Stated problem 1 ->
In the forum thread on coating plastic foundation, what size of PVC pipe did BEES4U use to make the syrup dipping tube?
======== Quoted text ========
# Dipping or painting pierco plastic foundation



## irwin harlton (Jan 7, 2005)

Anyone have experience on which is the best method on getting this foundation drawn ?, I am thinking of dipping the whole frame in hot wax


----------



## BEES4U (Oct 10, 2007)

I made a syrup dipping tube out of 8" PVC pipe with a cap so that I could imerse four of the Pierco 6 1/4" frames at a time. Or, you can spray the frames in a 5 gallon bucket with a clean garden sprayer. I cut the tip off my spray wand and copper sweated an agricultural "T" nozzel on the end. The agric nozzel has aan in-line screen that's easy to clean.
Ernie


----------



## Beeman52 (Apr 21, 2010)

I use syrup with Honey Bee Healthy. This works for me. All you need to do is cover the smell of the plastic. You still need a good honey flow as with any foundation. If you use the frame with foundation the empty spaces around the frame makes a good hideing place for small hive beatles.


----------



## AmericasBeekeeper (Jan 24, 2010)

I bought a plastic spray bottle at the Dollar Store. It was passed around at the "swarms, splits, and package bees" workshop last Saturday. Sugar syrup gets the bees on all types of foundation. Heavy feeding is the real kicker, coating is just the catalyst!


----------



## Broke-T (Jul 9, 2008)

We buy unwaxed pierco foundation and put it in wood frames. Then we melt wax in frydaddy or crockpot and brush on coat with 4" foam brush picked up at walmart. That way we know where the wax came from.

Works good for us.

Johnny


----------



## Grant (Jun 12, 2004)

Being from Missouri, I am obstinately demanding someone "show me" how that syrup sticks to the waxed plastic. I bought waxed frames and I could never get the mist/spray to stick. It beads up and rolls off. Show me!

However, one method I did devise (but it takes longer) was to spray the syrup on the frame, let the frame rest horizontally for two days to let that syrup dry to the sticky, tacky residue, then flip the frame over and repeat the other side.

But it didn't really show any significant improvement in getting the wax drawn.

So I went with melted cappings in a crock pot, 4" foam roller. Works great for me.

I tried dipping in hot wax, but the wax coating was way, way too thick. I need help on my technique, obviously. A little help, please?

Grant
Jackson, MO


----------



## irwin harlton (Jan 7, 2005)

I am thinking a thin coating of wax would be the result from a higher melting temperature?
Anyone try this?


----------



## odfrank (May 13, 2002)
========
Stated problem 2 ->
Convert the entries, from the line with "Image resolution: width=1115" through the last line of the entries, into a Markdown table with the columns Row and Line, skipping any blank lines.
======== Records for this exercise ========
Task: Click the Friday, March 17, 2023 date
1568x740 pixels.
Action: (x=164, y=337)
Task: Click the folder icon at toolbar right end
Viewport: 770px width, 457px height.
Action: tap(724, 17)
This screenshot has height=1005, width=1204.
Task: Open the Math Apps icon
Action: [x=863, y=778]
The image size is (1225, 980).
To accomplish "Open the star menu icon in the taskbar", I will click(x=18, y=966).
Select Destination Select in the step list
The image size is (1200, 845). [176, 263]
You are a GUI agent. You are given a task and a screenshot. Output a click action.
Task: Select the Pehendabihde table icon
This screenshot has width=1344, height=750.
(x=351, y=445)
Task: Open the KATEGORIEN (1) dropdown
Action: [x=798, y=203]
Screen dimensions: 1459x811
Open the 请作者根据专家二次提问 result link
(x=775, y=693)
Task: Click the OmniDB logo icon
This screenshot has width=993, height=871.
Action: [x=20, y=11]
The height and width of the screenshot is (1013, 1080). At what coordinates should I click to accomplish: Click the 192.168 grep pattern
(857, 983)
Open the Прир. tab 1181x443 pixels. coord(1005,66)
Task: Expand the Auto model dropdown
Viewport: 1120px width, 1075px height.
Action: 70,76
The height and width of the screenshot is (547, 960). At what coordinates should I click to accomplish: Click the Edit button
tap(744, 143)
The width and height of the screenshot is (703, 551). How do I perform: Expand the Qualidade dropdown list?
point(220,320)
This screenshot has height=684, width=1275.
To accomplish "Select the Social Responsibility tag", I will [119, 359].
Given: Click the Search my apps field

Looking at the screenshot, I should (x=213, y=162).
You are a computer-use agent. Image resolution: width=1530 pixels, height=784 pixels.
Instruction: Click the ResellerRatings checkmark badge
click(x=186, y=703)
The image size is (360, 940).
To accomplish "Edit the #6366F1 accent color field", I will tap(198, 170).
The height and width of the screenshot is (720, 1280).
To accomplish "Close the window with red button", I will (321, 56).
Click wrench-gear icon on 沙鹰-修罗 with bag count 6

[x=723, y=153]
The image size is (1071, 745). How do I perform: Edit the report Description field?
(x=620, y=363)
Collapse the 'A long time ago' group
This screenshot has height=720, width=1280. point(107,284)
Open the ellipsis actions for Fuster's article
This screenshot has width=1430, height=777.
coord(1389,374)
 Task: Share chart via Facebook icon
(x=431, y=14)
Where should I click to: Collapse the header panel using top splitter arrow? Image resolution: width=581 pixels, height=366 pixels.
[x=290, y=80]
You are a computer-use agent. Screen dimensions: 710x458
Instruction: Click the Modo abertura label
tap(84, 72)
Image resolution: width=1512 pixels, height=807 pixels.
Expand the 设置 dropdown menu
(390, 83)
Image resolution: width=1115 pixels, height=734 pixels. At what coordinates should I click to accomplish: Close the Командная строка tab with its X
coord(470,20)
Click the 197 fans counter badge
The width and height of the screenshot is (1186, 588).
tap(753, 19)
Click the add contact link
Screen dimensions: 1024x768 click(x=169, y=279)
========
Full output 1 ->
8" PVC pipe

Full output 2 ->
| Row | Line |
|---|---|
| 1 | Image resolution: width=1115 pixels, height=734 pixels. At what coordinates should I click to accomplish: Close the Командная строка tab with its X |
| 2 | coord(470,20) |
| 3 | Click the 197 fans counter badge |
| 4 | The width and height of the screenshot is (1186, 588). |
| 5 | tap(753, 19) |
| 6 | Click the add contact link |
| 7 | Screen dimensions: 1024x768 click(x=169, y=279) |